Going to Settings → Signals, you'll clearly see the button 'Smart Signals' with the amount of Smart Signals to be considered. Pressing the button will show you these Signals.
The repeatable process is straightforward:
Find the rules, grouped by stage.
Select the rules you want to add.
Optionally, change the date range. For some date ranges, you might have a figure that makes more sense for e.g. last 7 days rather than last 30 days. Making the date range smaller also makes the system react quicker on changed.
Sometimes, a Signal will be greyed out, because similar Signal already exist and you'd want to avoid same/double Signals.
Select the Signal group you want to add the Signals to.
Press 'Add Smart Signals'
You'll now find new Signals in chosen group. They will already have impact computed on past stage movements.
Conversion, Churn and Health Scores
Out of the Signals created, journy.io will automatically compute conversion, churn and health scores. These actionable computed properties can serve to trigger Playbooks,
serve as base for Segments and be sync’d downstream your PLG motion, to custom fields in marketing automation, CRM and ticketing systems...
And as they are scores, you can expect them in the Settings → Scores section. Obviously uneditable.
You will also see them in 360 customer views.
As well as in the Inbox sidebar.
Signals throughout journy.io
On several screens, you'll see a simple indicator ⚡️ that — upon hoovering — will display the Signals being active or NOT active for the account/user at stake, together with its impact to Conversion and Churn. If the Signal is active/set you will see a green bar indicating how much it contributes to the Conversion score; when it's NOT active/clear, you will see a red bar indicating how much it contributes to the Churn score.

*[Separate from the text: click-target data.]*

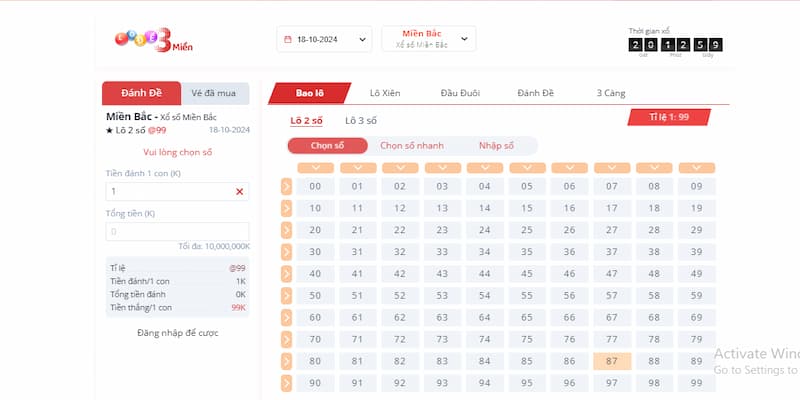Click the calendar icon in the date picker
The width and height of the screenshot is (800, 400).
(x=288, y=40)
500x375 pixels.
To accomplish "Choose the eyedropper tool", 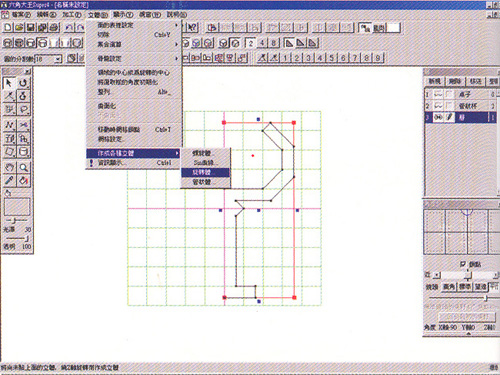I will [x=9, y=181].
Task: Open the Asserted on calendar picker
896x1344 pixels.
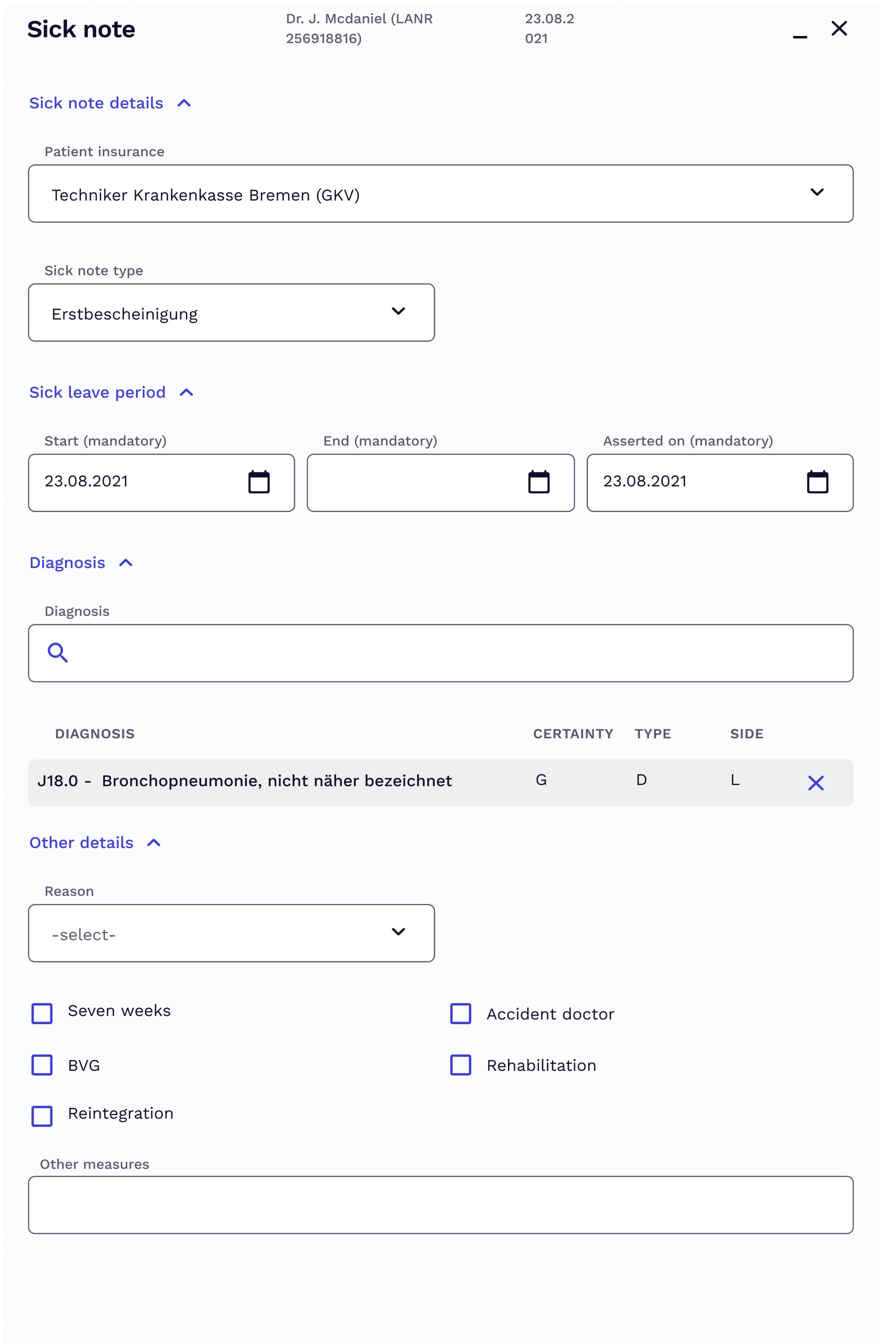Action: pyautogui.click(x=818, y=482)
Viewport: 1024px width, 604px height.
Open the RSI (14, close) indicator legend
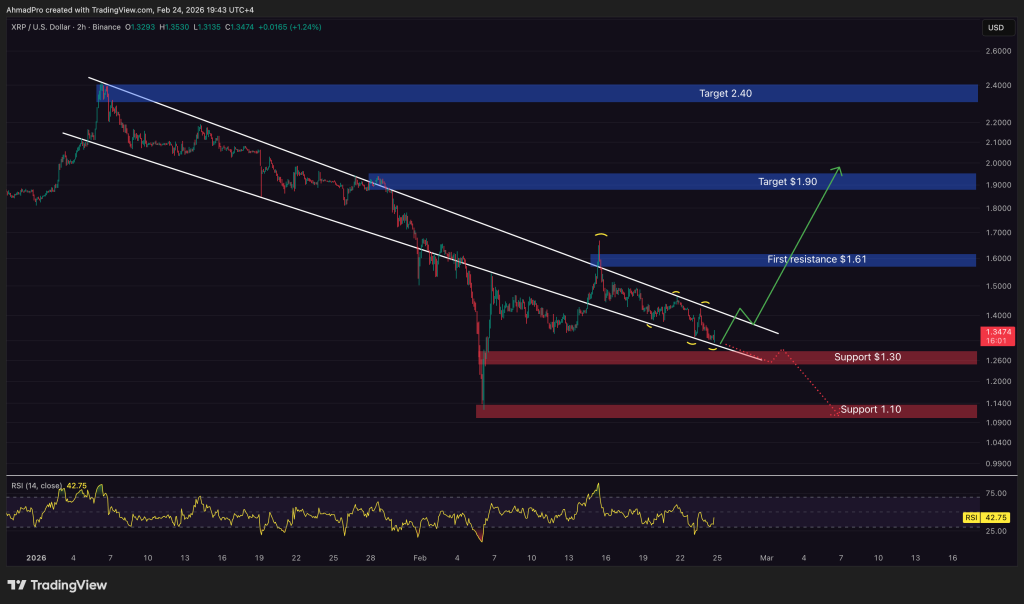pyautogui.click(x=45, y=484)
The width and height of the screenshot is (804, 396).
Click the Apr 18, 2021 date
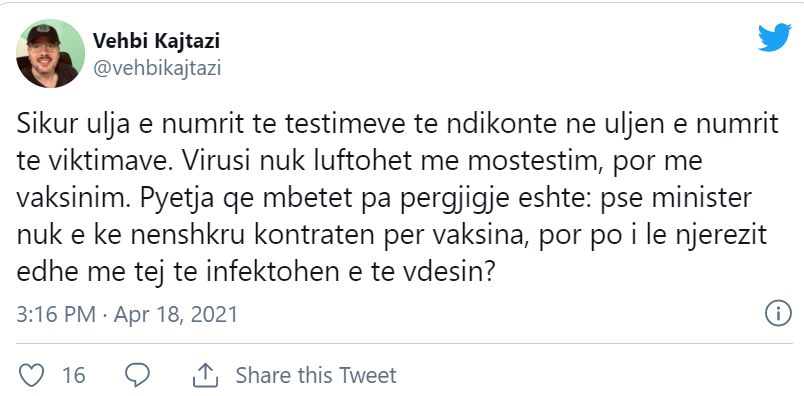pyautogui.click(x=176, y=314)
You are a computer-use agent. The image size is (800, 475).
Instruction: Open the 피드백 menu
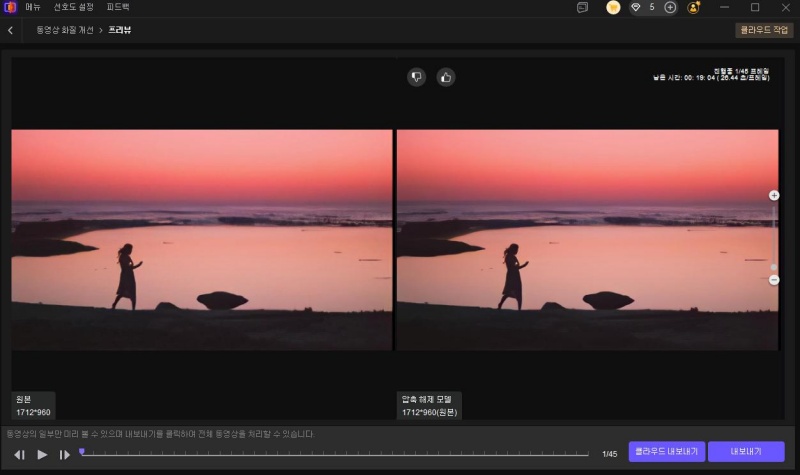(119, 7)
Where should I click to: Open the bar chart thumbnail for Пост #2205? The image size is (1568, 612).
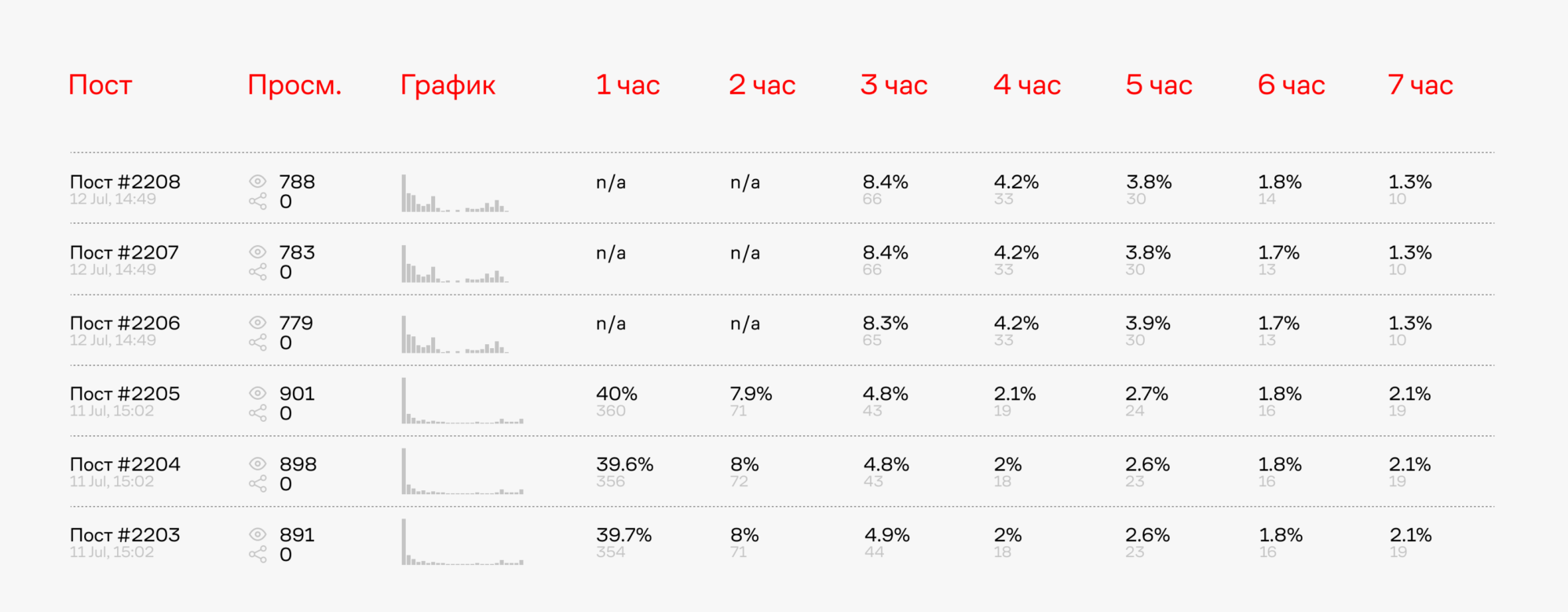pyautogui.click(x=462, y=401)
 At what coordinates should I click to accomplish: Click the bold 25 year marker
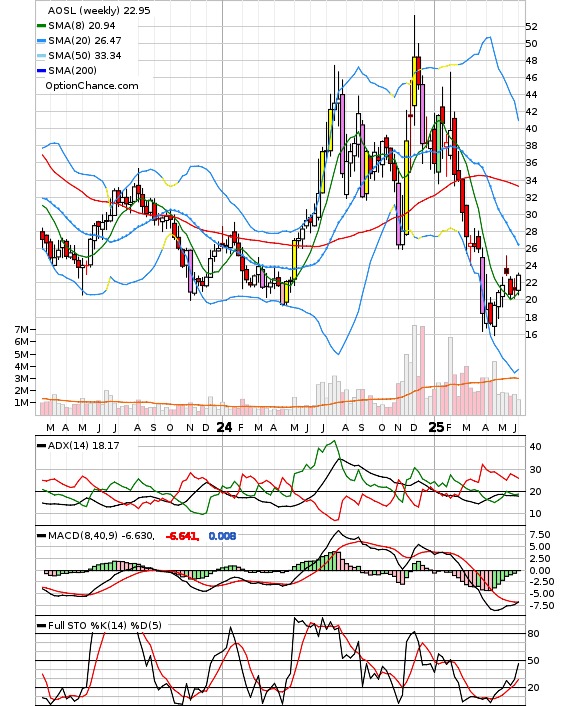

The more green and less red, the better. The more red and less green, the worst. The more evenly green and red, the more indecisive. And this reflects real behaviour, as some features being used might indicate a likelihood to buy, while yet the lack of using other important features might indicate a likelihood to churn.
Also in the 360 customer view, you'll clearly find Signals back in the sidebar.
Here are Signals in the Stage View.
Health score vs Health Profile throughout journy.io
The health score eventually reflects whether to be leaning to expecting a buy or a churn. And while the Heath score is unquestionably clear about these likelihoods, the way an account/user appears to be in Good, Bad or Normal health might need some additional reflection.
By default, the 'Default Health Profile' is directly derived from Health scores. However, the SaaS market has a tendency to be seeing a Good, Bad and Normal account by more than just its likelyhood to buy or churn. We therefore kept the option for a journy.io subscriber to define his own business-typical Health profiles.